* _About this exercise_
From the records below, please print only the lines from the one containing "Open the 新着情報 link in the sidebar" through the one containing "Given: Visit @random_pest", both included. Skip the pictures.

* _Supplied records_
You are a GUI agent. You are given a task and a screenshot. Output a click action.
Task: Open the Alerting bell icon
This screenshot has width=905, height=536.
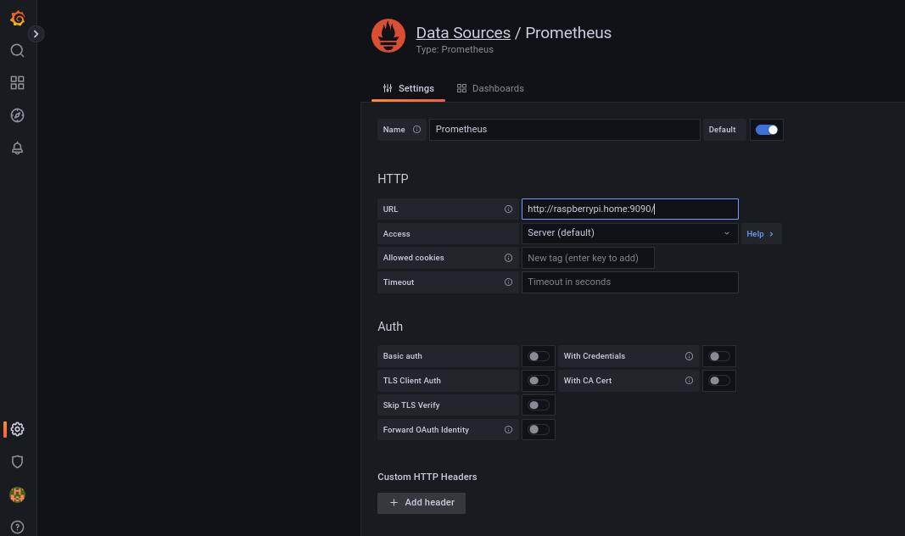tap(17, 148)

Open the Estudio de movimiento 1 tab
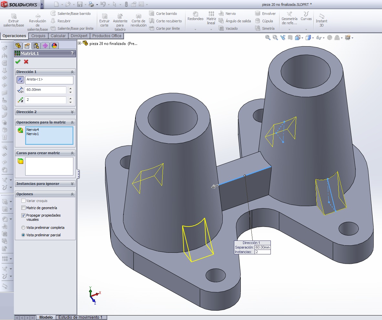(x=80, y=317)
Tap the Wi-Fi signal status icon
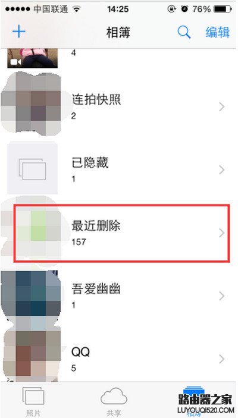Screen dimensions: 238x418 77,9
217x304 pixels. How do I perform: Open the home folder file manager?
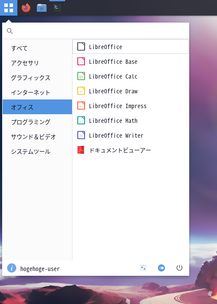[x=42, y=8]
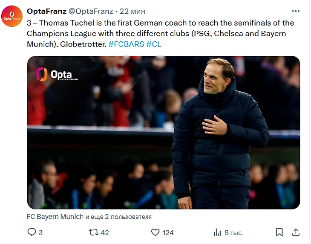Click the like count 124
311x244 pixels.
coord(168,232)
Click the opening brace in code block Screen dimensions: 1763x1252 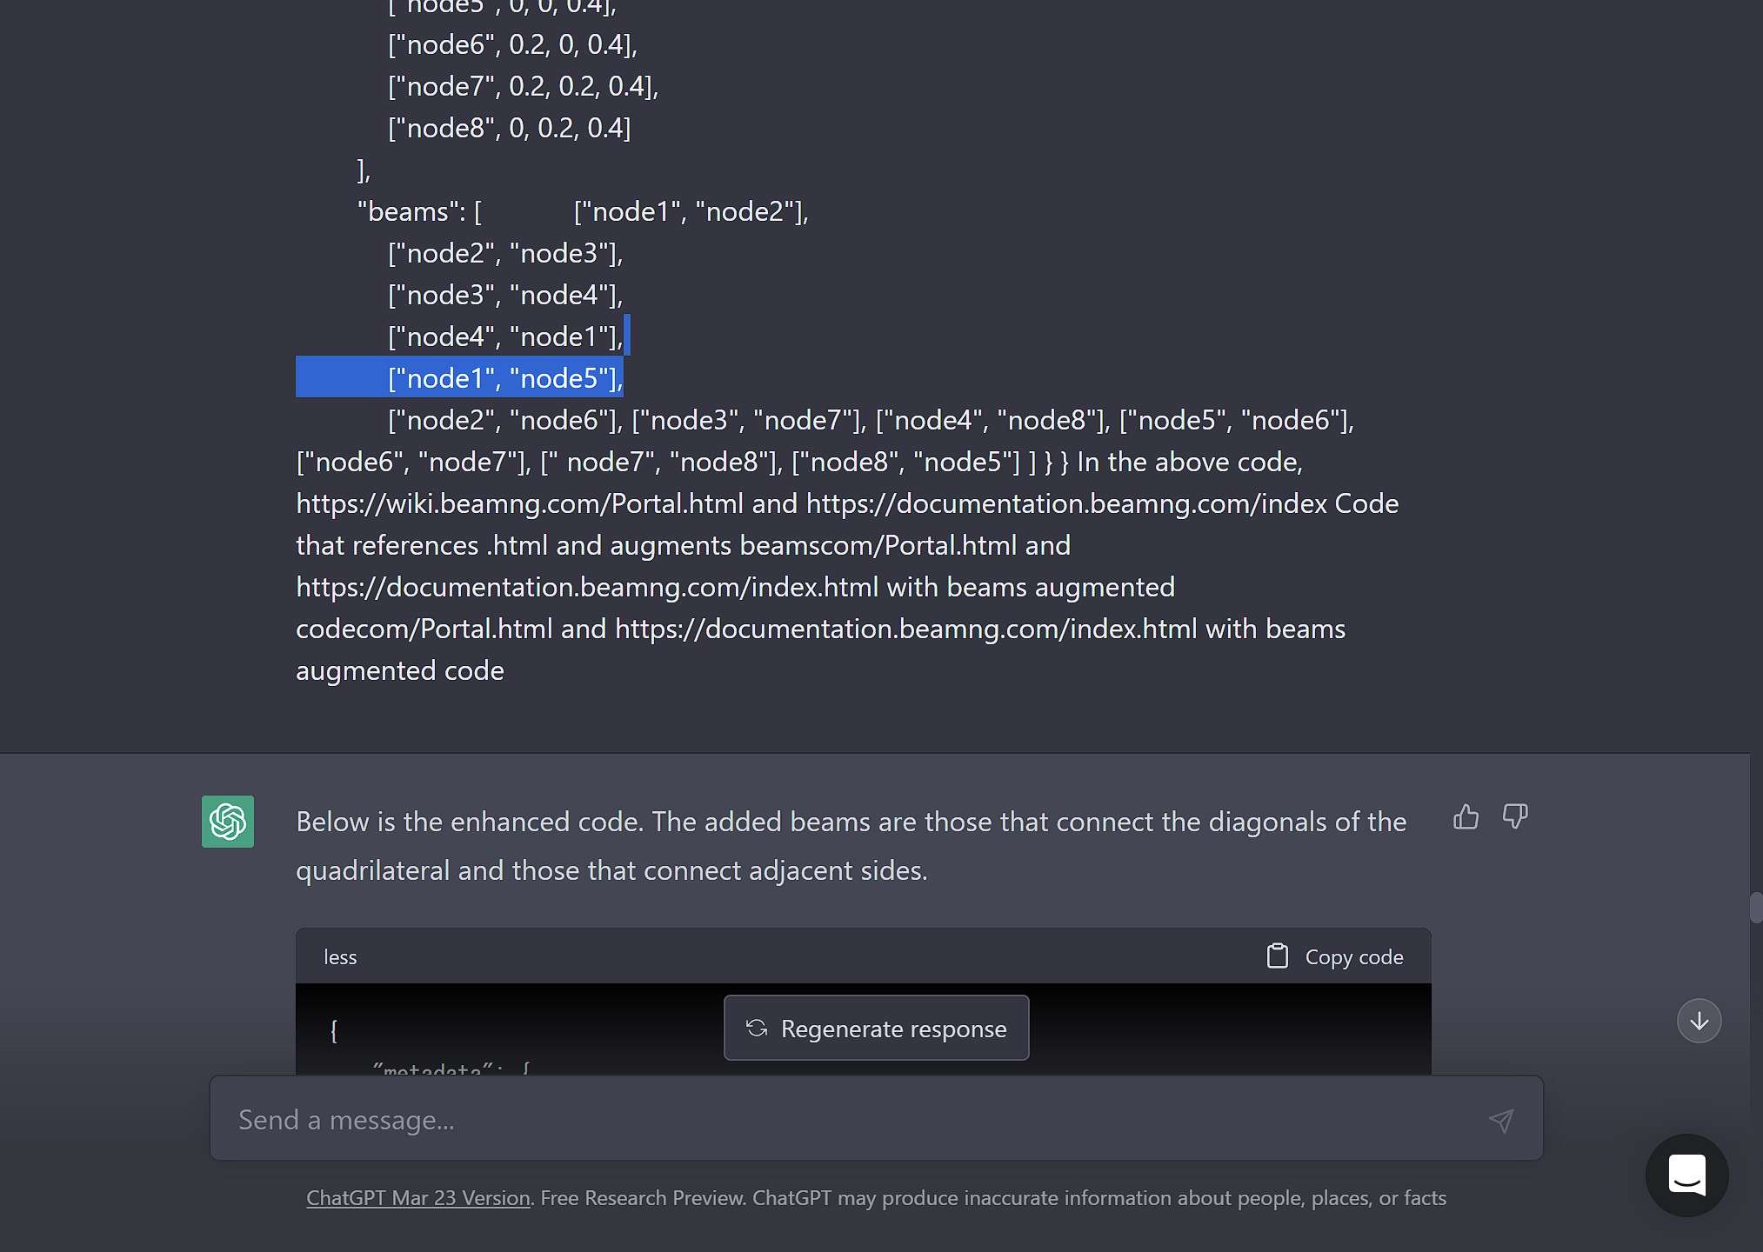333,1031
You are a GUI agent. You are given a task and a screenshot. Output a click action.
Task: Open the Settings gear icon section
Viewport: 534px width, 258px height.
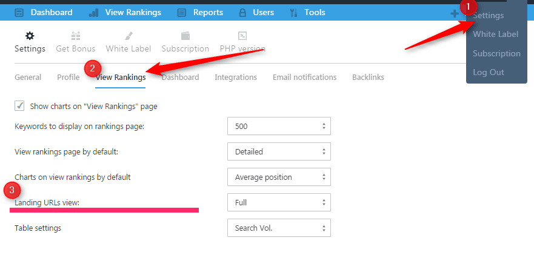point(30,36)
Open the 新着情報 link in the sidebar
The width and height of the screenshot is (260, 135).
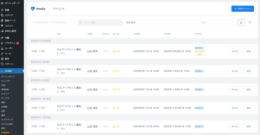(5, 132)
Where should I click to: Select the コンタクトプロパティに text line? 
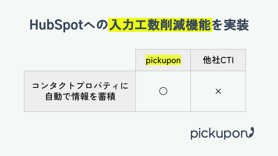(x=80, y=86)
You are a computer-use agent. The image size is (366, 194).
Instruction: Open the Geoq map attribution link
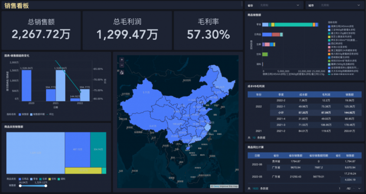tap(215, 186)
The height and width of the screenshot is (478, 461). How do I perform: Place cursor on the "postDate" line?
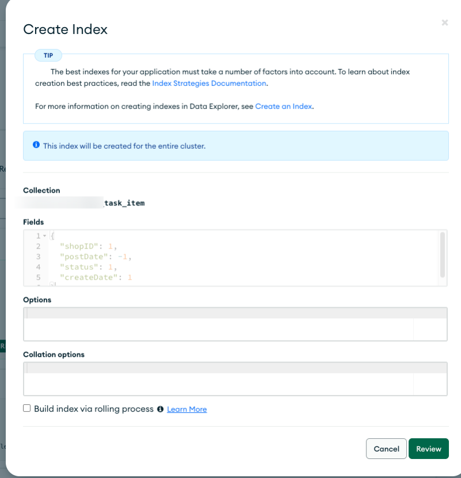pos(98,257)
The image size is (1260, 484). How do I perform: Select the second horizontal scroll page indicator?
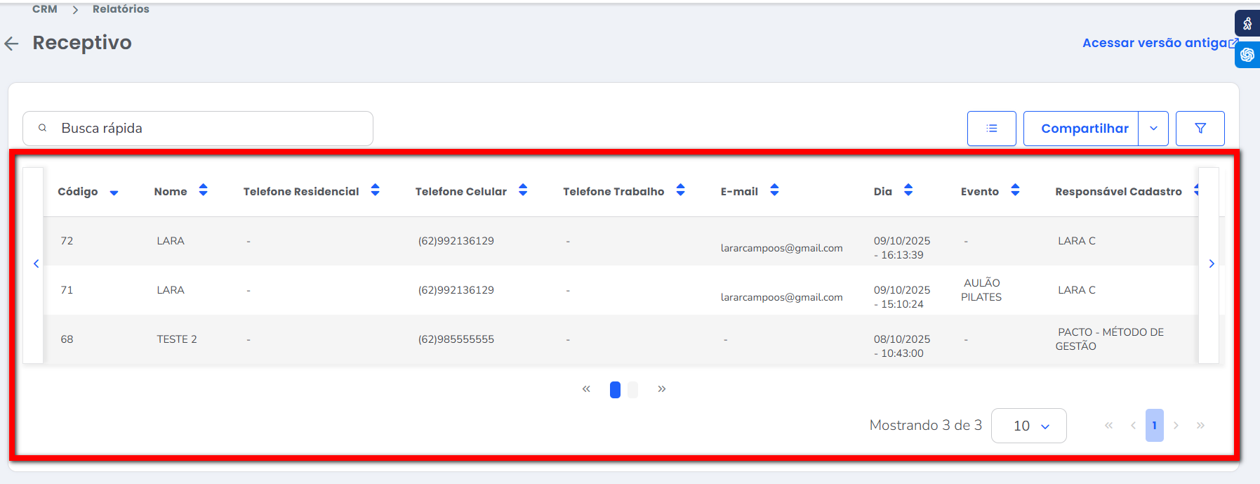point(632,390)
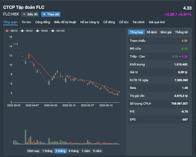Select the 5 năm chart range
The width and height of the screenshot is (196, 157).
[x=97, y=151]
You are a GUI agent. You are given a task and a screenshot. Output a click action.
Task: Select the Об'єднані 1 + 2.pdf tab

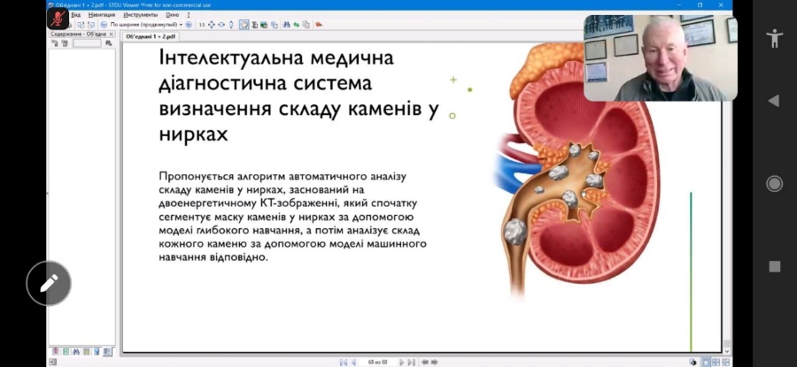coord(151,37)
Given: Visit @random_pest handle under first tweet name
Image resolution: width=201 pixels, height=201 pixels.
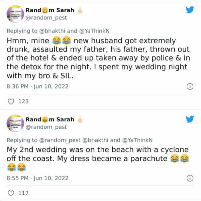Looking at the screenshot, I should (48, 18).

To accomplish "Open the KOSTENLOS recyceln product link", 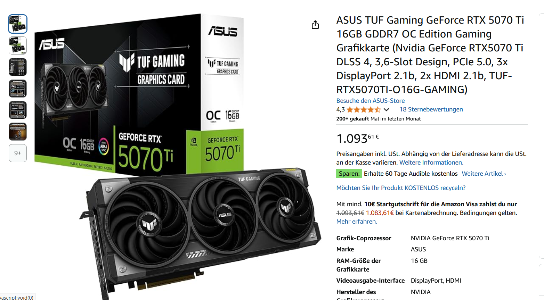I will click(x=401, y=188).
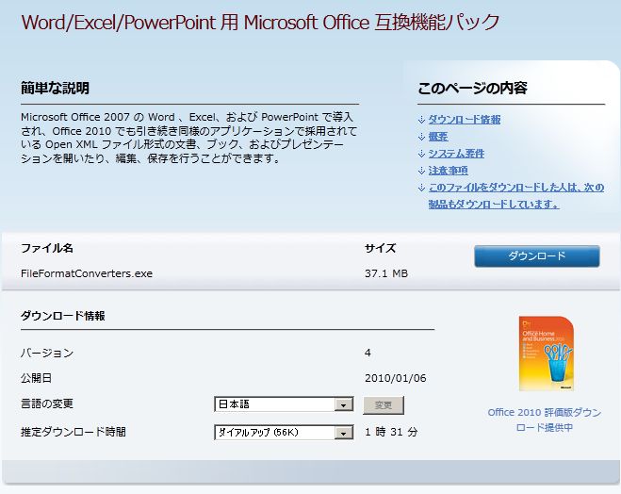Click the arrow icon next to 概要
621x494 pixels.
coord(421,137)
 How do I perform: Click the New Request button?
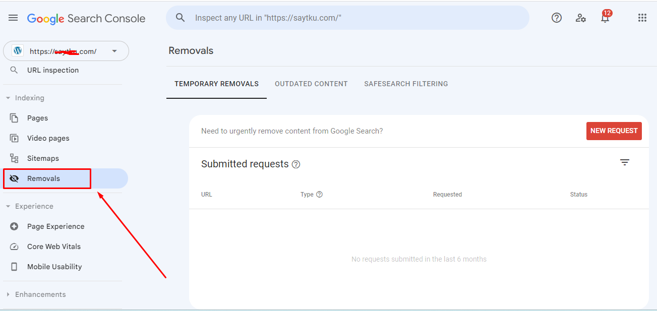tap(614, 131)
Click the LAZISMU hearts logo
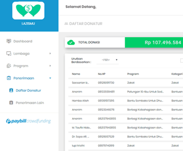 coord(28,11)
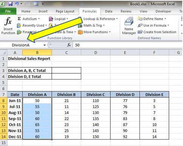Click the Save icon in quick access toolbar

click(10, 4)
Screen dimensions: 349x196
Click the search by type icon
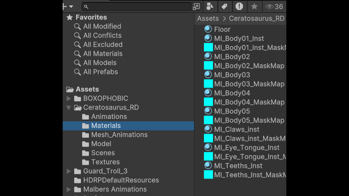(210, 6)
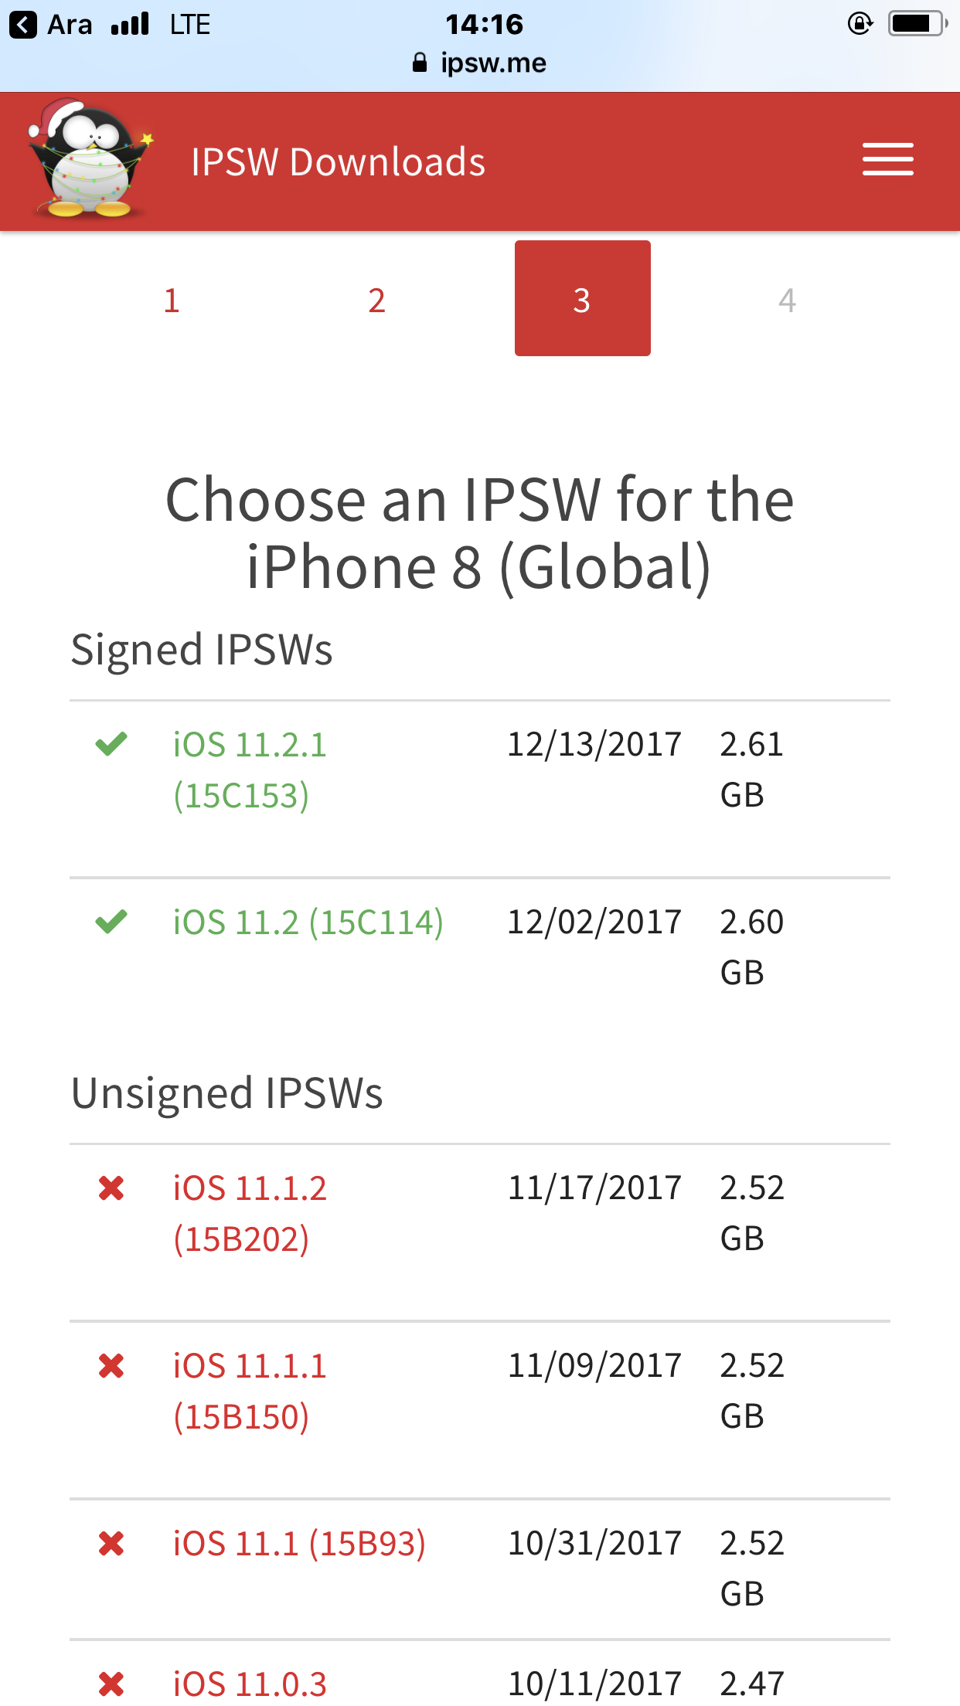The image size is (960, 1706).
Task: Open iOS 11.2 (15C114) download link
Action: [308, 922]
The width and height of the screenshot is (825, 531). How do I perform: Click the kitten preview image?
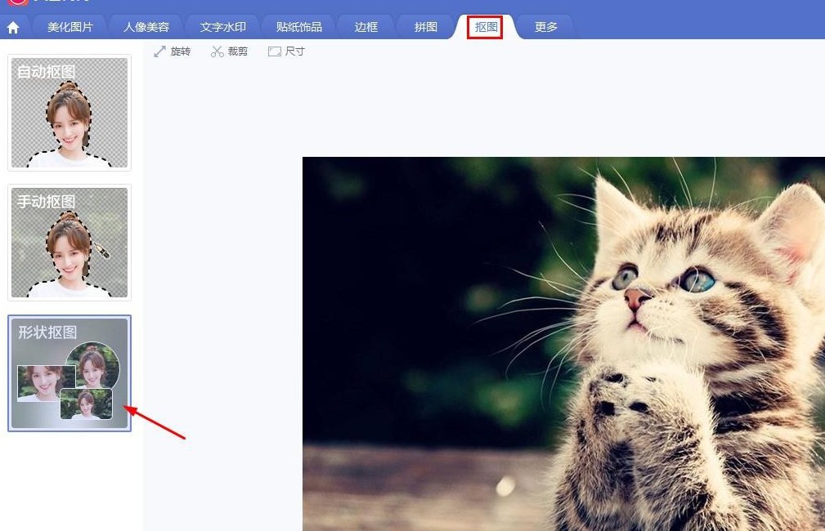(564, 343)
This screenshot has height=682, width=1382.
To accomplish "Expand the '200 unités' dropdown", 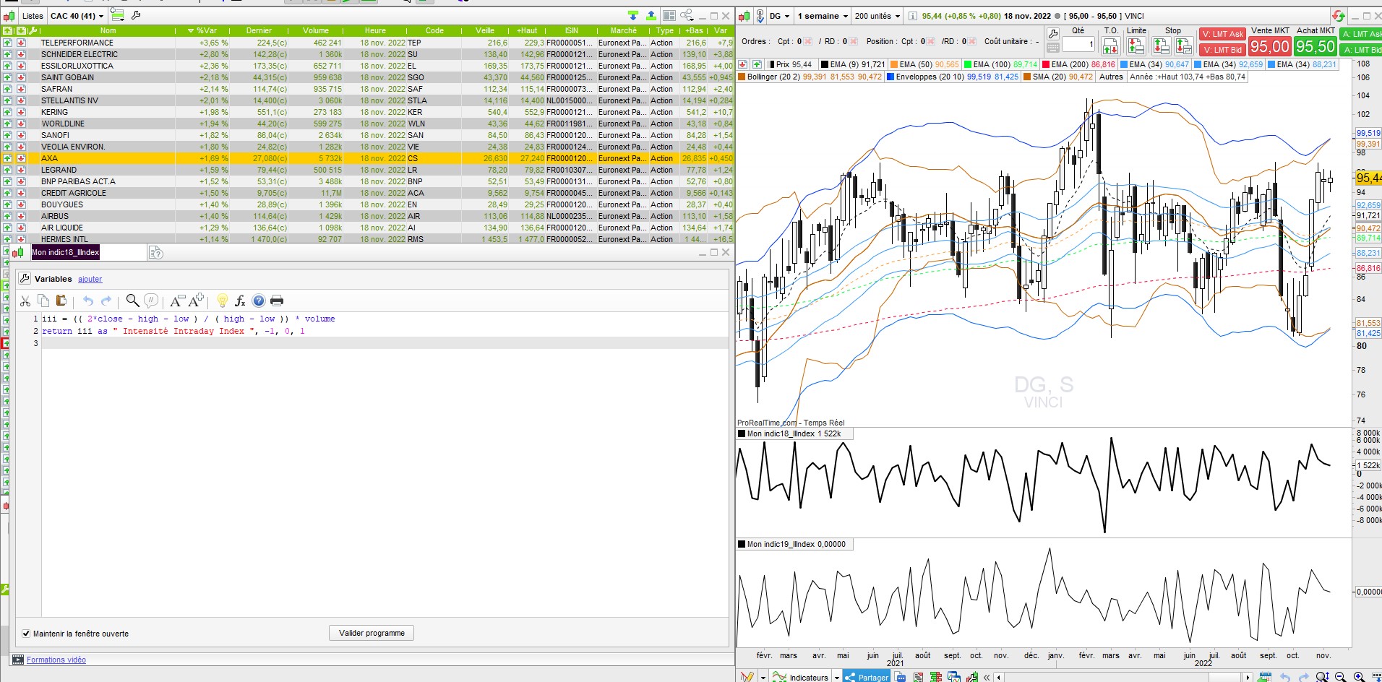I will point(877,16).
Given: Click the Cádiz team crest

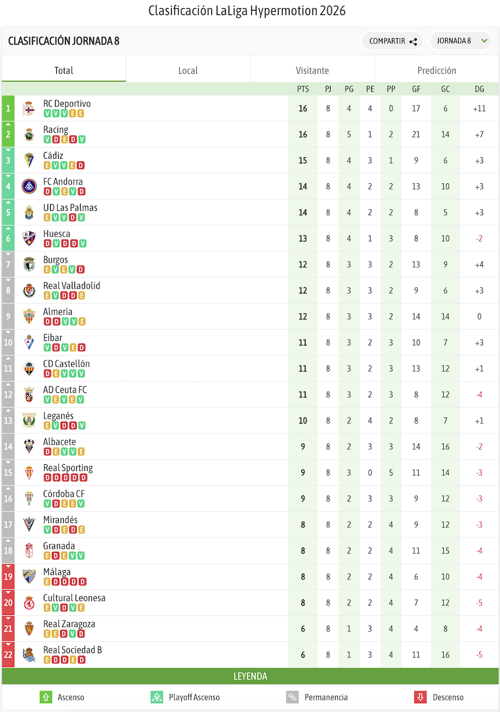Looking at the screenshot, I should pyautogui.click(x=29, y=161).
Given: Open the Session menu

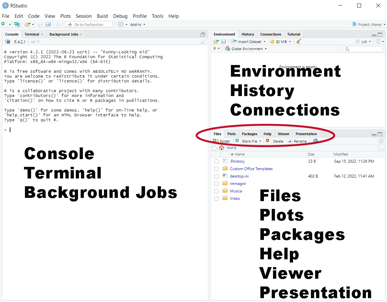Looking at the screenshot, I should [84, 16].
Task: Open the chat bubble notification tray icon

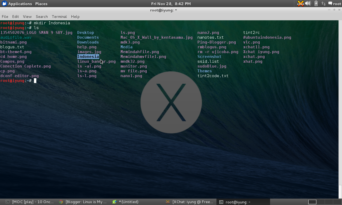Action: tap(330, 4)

* _Finished task_
Open the 新着情報 link in the sidebar
The width and height of the screenshot is (260, 135).
(5, 132)
Where should I click to: Select the コンタクトプロパティに text line? 
(x=80, y=86)
You are a computer-use agent. The image size is (366, 194).
Instruction: Open the Geoq map attribution link
tap(215, 186)
The height and width of the screenshot is (478, 461). How do I perform: Place cursor on the "postDate" line?
pos(98,257)
The image size is (1260, 484). How do I perform: Select the second horizontal scroll page indicator?
point(632,390)
Select the 5 năm chart range
The width and height of the screenshot is (196, 157).
[x=97, y=151]
You are a GUI agent. You are given a task and a screenshot. Output a click action.
Task: Select the Об'єднані 1 + 2.pdf tab

coord(151,37)
Given: Visit @random_pest handle under first tweet name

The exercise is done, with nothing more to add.